- STORED DATA
- Opening Delimiter -
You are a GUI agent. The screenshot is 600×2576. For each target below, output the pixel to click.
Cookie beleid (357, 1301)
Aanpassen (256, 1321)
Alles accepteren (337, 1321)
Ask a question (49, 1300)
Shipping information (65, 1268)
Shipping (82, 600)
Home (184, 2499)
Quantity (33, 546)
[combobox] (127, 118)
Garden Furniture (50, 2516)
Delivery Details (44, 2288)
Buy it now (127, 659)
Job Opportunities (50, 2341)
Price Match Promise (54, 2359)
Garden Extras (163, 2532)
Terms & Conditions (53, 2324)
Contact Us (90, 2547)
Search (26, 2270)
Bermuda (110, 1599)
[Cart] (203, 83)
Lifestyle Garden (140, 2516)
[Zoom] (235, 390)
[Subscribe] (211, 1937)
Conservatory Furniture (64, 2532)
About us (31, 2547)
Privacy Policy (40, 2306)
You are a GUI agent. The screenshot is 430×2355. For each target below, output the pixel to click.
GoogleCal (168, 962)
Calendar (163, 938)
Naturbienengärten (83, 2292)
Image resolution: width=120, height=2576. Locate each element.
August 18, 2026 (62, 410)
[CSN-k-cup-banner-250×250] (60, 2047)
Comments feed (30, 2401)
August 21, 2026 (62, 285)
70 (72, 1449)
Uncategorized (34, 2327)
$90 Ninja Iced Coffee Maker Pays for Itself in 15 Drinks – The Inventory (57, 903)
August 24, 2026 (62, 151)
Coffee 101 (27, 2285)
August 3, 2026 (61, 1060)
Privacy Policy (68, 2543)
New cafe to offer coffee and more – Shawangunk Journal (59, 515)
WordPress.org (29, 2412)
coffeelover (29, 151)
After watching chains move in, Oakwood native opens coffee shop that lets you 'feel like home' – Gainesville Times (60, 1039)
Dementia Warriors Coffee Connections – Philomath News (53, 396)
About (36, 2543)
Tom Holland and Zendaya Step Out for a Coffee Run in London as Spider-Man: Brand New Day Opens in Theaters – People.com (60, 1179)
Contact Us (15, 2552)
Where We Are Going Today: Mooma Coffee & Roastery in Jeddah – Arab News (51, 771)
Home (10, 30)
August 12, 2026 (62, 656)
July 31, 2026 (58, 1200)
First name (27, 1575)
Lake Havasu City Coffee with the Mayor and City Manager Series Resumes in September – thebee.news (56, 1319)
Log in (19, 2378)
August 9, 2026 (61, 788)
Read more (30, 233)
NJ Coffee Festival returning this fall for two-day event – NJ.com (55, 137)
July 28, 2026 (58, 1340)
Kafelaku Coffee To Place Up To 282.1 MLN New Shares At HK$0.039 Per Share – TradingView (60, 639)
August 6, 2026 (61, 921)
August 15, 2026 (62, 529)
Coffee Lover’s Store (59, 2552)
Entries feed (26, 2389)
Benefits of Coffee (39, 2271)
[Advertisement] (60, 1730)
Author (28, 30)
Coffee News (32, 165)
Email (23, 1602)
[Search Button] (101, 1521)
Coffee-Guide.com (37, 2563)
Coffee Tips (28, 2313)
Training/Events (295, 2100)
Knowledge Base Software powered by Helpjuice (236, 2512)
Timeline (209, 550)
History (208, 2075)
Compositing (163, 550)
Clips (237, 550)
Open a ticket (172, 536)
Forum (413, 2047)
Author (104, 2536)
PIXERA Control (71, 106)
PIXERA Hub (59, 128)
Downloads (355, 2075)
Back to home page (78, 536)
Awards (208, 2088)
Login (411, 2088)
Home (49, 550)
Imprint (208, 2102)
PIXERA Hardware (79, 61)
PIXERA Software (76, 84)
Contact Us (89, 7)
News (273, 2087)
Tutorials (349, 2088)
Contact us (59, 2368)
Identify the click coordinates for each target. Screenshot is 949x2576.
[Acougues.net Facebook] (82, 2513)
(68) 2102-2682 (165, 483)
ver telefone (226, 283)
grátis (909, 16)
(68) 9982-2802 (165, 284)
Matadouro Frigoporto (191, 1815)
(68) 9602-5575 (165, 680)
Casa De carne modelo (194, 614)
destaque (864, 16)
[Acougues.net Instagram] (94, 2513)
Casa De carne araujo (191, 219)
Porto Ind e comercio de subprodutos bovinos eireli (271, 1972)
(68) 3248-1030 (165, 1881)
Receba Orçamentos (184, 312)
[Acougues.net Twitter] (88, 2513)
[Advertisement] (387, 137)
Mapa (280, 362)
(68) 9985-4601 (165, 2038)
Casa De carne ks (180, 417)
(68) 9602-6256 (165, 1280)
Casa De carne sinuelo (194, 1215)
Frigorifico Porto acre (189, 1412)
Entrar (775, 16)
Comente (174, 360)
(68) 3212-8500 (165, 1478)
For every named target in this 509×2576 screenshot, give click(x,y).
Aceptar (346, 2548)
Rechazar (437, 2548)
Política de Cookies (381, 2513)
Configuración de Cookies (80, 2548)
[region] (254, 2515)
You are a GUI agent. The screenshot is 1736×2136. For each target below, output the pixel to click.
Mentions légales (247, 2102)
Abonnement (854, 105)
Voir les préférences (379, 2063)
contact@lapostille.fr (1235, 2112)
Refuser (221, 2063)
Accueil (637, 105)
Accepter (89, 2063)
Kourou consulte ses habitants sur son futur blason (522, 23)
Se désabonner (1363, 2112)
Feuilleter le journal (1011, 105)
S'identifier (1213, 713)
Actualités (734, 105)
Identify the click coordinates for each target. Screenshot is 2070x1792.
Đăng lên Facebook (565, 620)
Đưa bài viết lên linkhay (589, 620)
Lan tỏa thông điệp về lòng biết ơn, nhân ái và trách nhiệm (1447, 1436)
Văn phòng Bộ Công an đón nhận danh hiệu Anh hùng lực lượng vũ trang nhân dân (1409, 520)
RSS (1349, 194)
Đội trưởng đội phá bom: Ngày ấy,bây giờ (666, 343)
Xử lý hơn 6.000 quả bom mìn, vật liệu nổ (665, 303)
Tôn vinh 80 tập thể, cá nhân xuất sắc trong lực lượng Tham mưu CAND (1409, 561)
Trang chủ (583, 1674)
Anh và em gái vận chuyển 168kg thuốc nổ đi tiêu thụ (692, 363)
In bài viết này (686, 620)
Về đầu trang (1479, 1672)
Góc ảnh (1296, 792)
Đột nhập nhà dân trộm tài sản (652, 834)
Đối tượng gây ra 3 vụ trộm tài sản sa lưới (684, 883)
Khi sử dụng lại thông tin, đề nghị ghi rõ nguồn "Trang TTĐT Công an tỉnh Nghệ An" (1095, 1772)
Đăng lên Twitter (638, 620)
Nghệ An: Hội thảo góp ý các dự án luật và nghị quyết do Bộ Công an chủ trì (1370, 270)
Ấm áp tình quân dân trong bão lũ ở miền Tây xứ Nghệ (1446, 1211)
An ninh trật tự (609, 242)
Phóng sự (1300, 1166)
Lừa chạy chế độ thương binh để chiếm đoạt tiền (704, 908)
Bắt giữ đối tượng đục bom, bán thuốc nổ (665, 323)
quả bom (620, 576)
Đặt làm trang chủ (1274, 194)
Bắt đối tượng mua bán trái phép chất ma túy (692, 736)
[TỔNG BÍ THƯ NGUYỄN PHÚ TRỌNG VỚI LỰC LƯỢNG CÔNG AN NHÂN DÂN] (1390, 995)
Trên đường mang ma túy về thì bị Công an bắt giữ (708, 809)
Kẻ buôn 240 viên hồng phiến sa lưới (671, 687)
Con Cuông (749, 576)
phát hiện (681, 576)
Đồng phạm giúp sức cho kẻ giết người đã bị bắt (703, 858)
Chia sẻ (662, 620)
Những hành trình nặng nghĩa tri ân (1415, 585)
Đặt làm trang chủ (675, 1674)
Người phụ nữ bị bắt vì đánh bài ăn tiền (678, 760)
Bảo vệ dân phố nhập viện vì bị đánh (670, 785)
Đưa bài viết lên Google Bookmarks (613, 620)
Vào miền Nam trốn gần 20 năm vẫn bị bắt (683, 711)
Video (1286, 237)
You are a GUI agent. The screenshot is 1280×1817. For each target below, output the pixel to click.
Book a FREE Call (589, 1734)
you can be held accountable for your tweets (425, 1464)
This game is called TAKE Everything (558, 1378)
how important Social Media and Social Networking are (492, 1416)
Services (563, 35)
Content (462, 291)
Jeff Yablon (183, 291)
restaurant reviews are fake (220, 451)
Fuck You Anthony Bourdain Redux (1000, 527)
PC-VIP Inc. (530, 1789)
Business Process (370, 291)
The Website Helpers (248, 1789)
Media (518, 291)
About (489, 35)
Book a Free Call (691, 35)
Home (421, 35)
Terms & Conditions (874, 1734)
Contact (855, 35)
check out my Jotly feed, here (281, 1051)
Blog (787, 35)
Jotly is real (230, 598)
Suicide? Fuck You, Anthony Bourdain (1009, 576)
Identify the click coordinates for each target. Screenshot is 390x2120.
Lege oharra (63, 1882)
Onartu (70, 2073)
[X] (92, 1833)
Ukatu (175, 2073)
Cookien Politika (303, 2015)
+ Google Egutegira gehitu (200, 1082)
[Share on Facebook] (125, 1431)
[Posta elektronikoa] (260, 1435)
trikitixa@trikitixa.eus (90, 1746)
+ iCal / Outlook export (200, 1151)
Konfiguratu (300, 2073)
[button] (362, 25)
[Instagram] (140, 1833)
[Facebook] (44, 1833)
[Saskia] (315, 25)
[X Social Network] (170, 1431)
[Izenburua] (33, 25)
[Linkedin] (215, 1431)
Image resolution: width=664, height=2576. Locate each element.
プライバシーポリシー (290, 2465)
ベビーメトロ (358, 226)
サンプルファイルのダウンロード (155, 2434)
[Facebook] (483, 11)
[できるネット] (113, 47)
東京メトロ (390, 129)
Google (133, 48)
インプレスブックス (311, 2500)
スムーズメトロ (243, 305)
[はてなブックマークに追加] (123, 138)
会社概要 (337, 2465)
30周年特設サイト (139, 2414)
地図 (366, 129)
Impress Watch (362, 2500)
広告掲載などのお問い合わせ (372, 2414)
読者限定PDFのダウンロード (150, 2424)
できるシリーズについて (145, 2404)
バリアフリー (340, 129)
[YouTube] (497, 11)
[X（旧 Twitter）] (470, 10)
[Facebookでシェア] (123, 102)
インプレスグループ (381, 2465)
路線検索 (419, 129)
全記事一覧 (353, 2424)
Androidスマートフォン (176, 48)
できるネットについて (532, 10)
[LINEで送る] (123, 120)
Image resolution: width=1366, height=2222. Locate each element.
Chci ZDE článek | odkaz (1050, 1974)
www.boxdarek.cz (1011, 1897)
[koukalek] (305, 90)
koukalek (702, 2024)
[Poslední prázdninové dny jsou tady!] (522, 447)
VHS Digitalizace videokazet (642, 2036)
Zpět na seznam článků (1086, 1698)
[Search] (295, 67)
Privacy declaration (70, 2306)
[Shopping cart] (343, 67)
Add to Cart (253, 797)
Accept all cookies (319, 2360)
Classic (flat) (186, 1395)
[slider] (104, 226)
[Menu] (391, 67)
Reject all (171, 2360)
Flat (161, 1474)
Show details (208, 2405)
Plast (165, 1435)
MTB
- Closing Delimiter -
- ACTIVITY
Throughout the data above, copy all lines where the word "đánh" is found.

- SOLUTION
Người phụ nữ bị bắt vì đánh bài ăn tiền (678, 760)
Bảo vệ dân phố nhập viện vì bị đánh (670, 785)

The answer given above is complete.